Hagiwara M, Inagaki M, Hidaka H
Mol Pharmacol. 1987 May;31(5):523-8.
The interaction of the catalytic subunit of bovine cardiac muscle cAMP-dependent protein kinase with N-[2-(methylamino)ethyl]-5-isoquinolinesulfonamide (H-8), the most potent and selective inhibitor toward cyclic nucleotide-dependent protein kinases in the series of isoquinolinesulfonamide derivatives, was studied. The addition of H-8 protected the catalytic subunit of the enzyme in a dose-dependent manner from irreversible inactivation by the ATP analogue p-fluorosulfonylbenzoyl-5'-adenosine (FSBA). The inactivation followed pseudo-first order kinetics and H-8 reduced the steady state constant of inactivation (Ki) without any effect on the first order rate constant (K3). The quantitative binding of H-8 to the enzyme was measured under conditions of thermodynamic equilibrium using a gel filtration method. The catalytic subunit bound approximately 1 mol of drug/mol of protein with apparent half-maximal binding at 1.0 microM drug, whereas the enzyme irreversibly modified by FSBA did not bind the drug, confirming that the enzyme has no site for H-8 in the catalytic subunit other than the active site. The binding studies also showed that H-8 does not require divalent cations such as Mg2+ to bind to the catalytic subunit of the protein kinase.
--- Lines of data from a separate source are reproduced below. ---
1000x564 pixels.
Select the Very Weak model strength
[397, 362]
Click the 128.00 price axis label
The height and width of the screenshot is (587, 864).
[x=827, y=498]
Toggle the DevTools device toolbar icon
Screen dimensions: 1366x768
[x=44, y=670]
The binding of H-8 to the active site was characterized using FSBA and other affinity labeling reagents which have been postulated to modify residues at or near the active site of the catalytic subunit. H-8 protected the enzyme against inactivation by FSBA and Cibacron Blue F3GA but did not afford any protection against the covalent modification of 5,5'-dithiobis-(2-nitrobenzoic acid) (DTNB) and 7-chloro-4-nitro-2,1,3-benzoxadiazole (NBD-Cl), suggesting that the binding site of H-8 does not involve the gamma-subsite of the ATP binding site in the catalytic subunit, since DTNB and NBD-Cl are thought to modify the residues complementary to gamma-phosphate of the ATP molecules.
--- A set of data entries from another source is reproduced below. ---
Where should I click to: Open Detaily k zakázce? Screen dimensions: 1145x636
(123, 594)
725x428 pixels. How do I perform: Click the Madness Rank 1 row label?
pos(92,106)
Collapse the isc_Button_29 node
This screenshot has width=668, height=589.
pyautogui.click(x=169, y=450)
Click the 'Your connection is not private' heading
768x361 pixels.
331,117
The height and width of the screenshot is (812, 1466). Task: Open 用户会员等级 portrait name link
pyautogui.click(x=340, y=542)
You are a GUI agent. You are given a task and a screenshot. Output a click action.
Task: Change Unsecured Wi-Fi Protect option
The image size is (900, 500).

研究了牛心肌cAMP依赖性蛋白激酶催化亚基与N-[2-(甲氨基)乙基]-5-异喹啉磺酰胺(H-8)的相互作用,H-8是异喹啉磺酰胺衍生物系列中对环核苷酸依赖性蛋白激酶最有效且最具选择性的抑制剂。添加H-8以剂量依赖的方式保护酶的催化亚基免受ATP类似物对氟磺酰苯甲酰-5'-腺苷(FSBA)的不可逆失活作用。失活遵循假一级动力学,H-8降低了失活的稳态常数(Ki),而对一级速率常数(K3)没有任何影响。在热力学平衡条件下,使用凝胶过滤法测量H-8与酶的定量结合。催化亚基与蛋白质的结合量约为1摩尔药物/摩尔蛋白质,在药物浓度为1.0 microM时达到表观半最大结合,而被FSBA不可逆修饰的酶不结合该药物,这证实了除活性位点外,酶的催化亚基中没有H-8的结合位点。结合研究还表明,H-8不需要Mg2+等二价阳离子来结合蛋白激酶的催化亚基。使用FSBA和其他推测可修饰催化亚基活性位点或其附近残基的亲和标记试剂来表征H-8与活性位点的结合。H-8保护酶免受FSBA和Cibacron Blue F3GA的失活作用,但对5,5'-二硫代双-(2-硝基苯甲酸)(DTNB)和7-氯-4-硝基-2,1,3-苯并恶二唑(NBD-Cl)的共价修饰没有提供任何保护,这表明H-8的结合位点不涉及催化亚基中ATP结合位点的γ亚位点,因为DTNB和NBD-Cl被认为可修饰与ATP分子γ磷酸互补的残基。